A senior administration official argued that Republicans are in a worse position than during the fiscal cliff fight, arguing that the only thing more popular than raising tax rates on the wealthy is closing loopholes that benefit them. When asked what gave the White House such confidence in its strategy, the official ticked through House Speaker John Boehner’s evolution on raising tax rates during the fiscal cliff negotiations — from being opposed in early November to supporting $600 billion in tax rate hikes by New Year’s Eve.
Obama is betting that Republican opposition to taxes will wear thin not only with the public but among their own ranks in Congress and in statehouses around the country.

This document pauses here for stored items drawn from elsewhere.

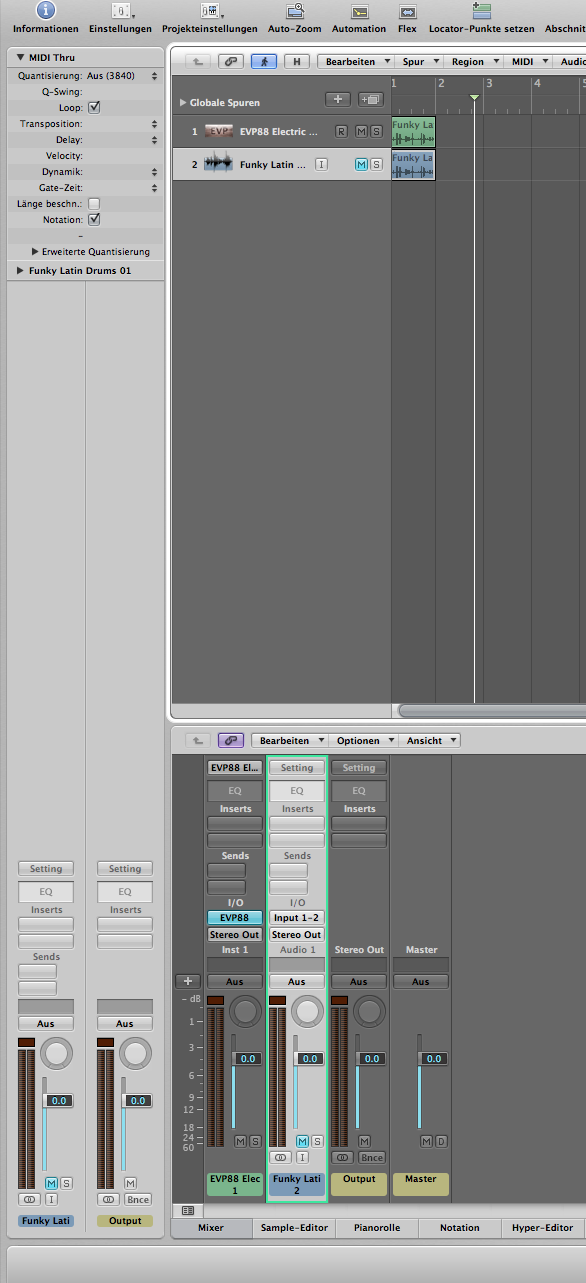Screen dimensions: 586x1283
Task: Toggle the Loop checkbox
Action: (x=94, y=107)
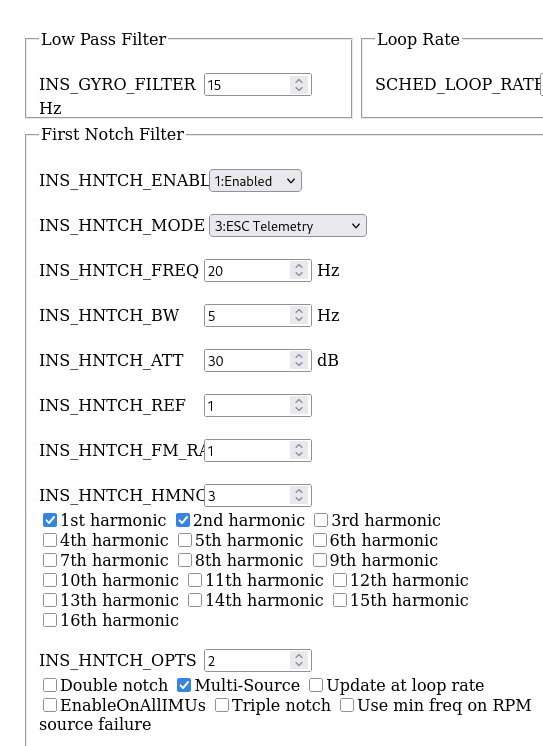Decrease INS_HNTCH_HMNCS with down spinner arrow
The image size is (543, 746).
(299, 500)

The White House is watching for every senator, representative and governor who breaks with the Republican leadership. With each new voice — which the White House will no doubt highlight — the hope is that Boehner and Senate Minority Leader Mitch McConnell (R-Ky.) look increasingly detached from reality.
When Obama travels Tuesday to a shipyard in Newport News, Va., he’ll deliver a speech that sounds very much like the statements that Republican Sens. John McCain, Kelly Ayotte and Lindsey Graham delivered when they visited the area last July, an administration official said.
The trio used that trip to call for compromise. Graham conceded that it would be uncomfortable for some Republicans to consider eliminating tax breaks but added that “the time for being petty is over,” according to a report in the Daily Press of Hampton Roads, Va.
But for now, at least, Republican leaders are putting up a united front.
Even though many voted for the fiscal cliff deal, Republicans feel burned by the lopsided nature of that agreement and are digging in against Obama’s insistence that they close tax loopholes to pay down the sequester.
“The president says we have to have another tax increase in order to avoid the sequester,” Boehner said during a press availability Monday. “Well, Mr. President, you got your tax increase. It’s time to cut spending here in Washington.”
If Republicans hold firm, the White House will look to its next major point of leverage: the real-life hassle of the sequester itself. Once people feel the pain, Republicans will want to find a way out, the theory goes.
“As much as the rhetoric is out there that they can’t have the sequester, there must have been a conclusion on the part of his advisers that if it goes into effect, they have more leverage,” said Bill Hoagland, who was a top budget aide to former Senate Majority Leader Bill Frist (R-Tenn.) and is senior vice president of the Bipartisan Policy Center. “Had they not wanted it to take effect, negotiations would’ve begun in January.”
But it would make for a messy March.
That’s when Obama had hoped the Senate would move forward on an immigration reform proposal. He’s still waiting for Congress to take up gun control. Each initiative relies on bipartisan cooperation, which would only suffer while the parties go to battle on the budget.
The last major pressure point won’t come until the end of March, when Congress needs to pass legislation renewing funding for the government. Obama can decide to use that resolution as a vehicle for ending the standoff, warning that he won’t sign any bill that assumes the sequester cuts are permanent.
The White House hasn’t said whether Obama will take that course, but Democratic lawmakers will be looking for some hint this week of the president’s endgame.
Hoagland said the government funding fight is “the real cliff” and one that could return leverage to the White House.
”I don’t see any way on God’s green earth that Republicans want a government shutdown,” Hoagland said. “It is never one that wins a lot of plaudits out there.”
Sen. Tim Kaine (D-Va.) said he doesn’t expect the standoff to go on that long because the pain will be felt “right away.”
Like Boehner and McConnell, Kaine said he also received a call last week from the president, who was “pushing a solution, asking what I thought about my colleagues.”
“I do hope that this week there is more of that on the phone and in person,” Kaine said.